---- PASSAGE EXTRAIT
Comme souvent, hélas, en démocratie, l’opinion majoritaire est fondée sur une sainte ignorance. Dans son enquête, l’Observatoire ne pose pas la question de savoir s’il existe un pays européen où chacun peut en toute légalité se procurer des drogues dures et en consommer sans être inquiété par la police et la justice. Bien peu de Français savent qu’un tel pays existe.
Le Portugal a ainsi décriminalisé l’usage de toutes drogues en 2001. Ce pays a donc près de dix ans de recul pour juger de l’intérêt de cette mesure. Or le bilan est clairement positif. La consommation de drogues y est désormais l’une des plus faibles d’Europe et se fait dans des conditions sanitaires et psychologiques optimisées.
Pour tenter de réfléchir sereinement à ce sujet ô combien passionnel, la voie la plus efficace est d’examiner la situation aux Etats-Unis et en Amérique latine. Les problèmes nés de la prohibition y sont tellement monstrueux que les arguments en faveur d’une libéralisation du marché ne peuvent être ignorés de l’observateur de bonne foi. Quels sont-ils ? Le principal résume tous les autres : le coût économique, social et politique de la prohibition dépasse de très loin les bénéfices qu’elle est censée apporter. Malgré l’intensité de la ” guerre antidrogue ” menée par les Etats-Unis depuis des décennies, la consommation de drogues dans ce pays n’a pas diminué ; elle s’est ” démocratisée “, les prix ayant baissé. Un demi-million de personnes sont entassées dans les prisons américaines pour n’avoir souvent que consommé une drogue illicite. Quand ils en sortent, ils vivent en marge. Les cartels de la drogue n’ont jamais été aussi puissants, faisant trembler les fragiles démocraties latino-américaines. Au Mexique, les têtes coupées roulent sur l’asphalte. Partout, la corruption vérole les polices, les tribunaux et jusqu’aux plus hautes sphères des Etats.
Il n’est pas difficile de comprendre que la prohibition actuelle reproduit l’erreur de celle de l’alcool des années 1920, avec des effets décuplés sur le crime, la santé publique et la cohésion sociale. Si l’on ajoute la question de l’Afghanistan, où armée américaine et talibans se disputent le contrôle de l’épicentre de la production de l’héroïne mondiale, on voit que la prohibition contribue à compromettre la paix.
--------
---- DONNÉES FOURNIES
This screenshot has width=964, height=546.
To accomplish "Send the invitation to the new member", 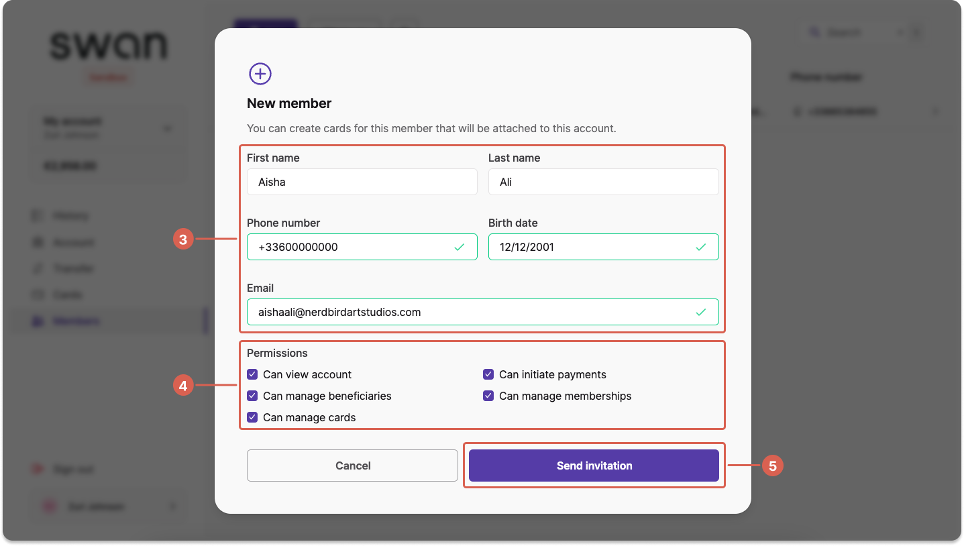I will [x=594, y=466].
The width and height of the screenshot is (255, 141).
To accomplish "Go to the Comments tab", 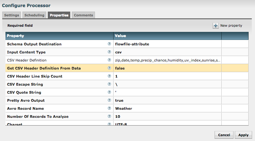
--------
■ DÉFIS:
(1) Recopiez fidèlement le passage de l'extrait sur la prohibition allant de « Il n’est pas » jusqu'à « compromettre la paix. ».
(2) Présentez sous forme de liste les faits principaux du paragraphe de l'extrait sur la prohibition qui commence par « Le Portugal a ainsi décriminalisé ».
(3) Indiquez pour chaque affirmation si elle concorde avec l'extrait sur la prohibition, en répondant par oui ou par non et en citant les mots décisifs du texte.
(a) La consommation de drogues a diminué aux États-Unis grâce à la « guerre antidrogue ».
(b) La prohibition actuelle est comparée à celle de l'alcool des années 1920.
(c) La plupart des Français savent qu'il existe un pays européen où l'on peut consommer légalement des drogues dures.

■ CORRIGÉS DES EXERCICES:
(1)
Il n’est pas difficile de comprendre que la prohibition actuelle reproduit l’erreur de celle de l’alcool des années 1920, avec des effets décuplés sur le crime, la santé publique et la cohésion sociale. Si l’on ajoute la question de l’Afghanistan, où armée américaine et talibans se disputent le contrôle de l’épicentre de la production de l’héroïne mondiale, on voit que la prohibition contribue à compromettre la paix.

(2)
- Le Portugal a décriminalisé l'usage de toutes les drogues en 2001.
- Le pays dispose ainsi de près de dix ans de recul pour juger de l'intérêt de cette mesure.
- Le bilan est clairement positif.
- La consommation de drogues y est désormais l'une des plus faibles d'Europe.
- Elle se fait dans des conditions sanitaires et psychologiques optimisées.

(3)
(a) Non : « la consommation de drogues dans ce pays n’a pas diminué ».
(b) Oui : « la prohibition actuelle reproduit l’erreur de celle de l’alcool des années 1920 ».
(c) Non : « Bien peu de Français savent qu’un tel pays existe. »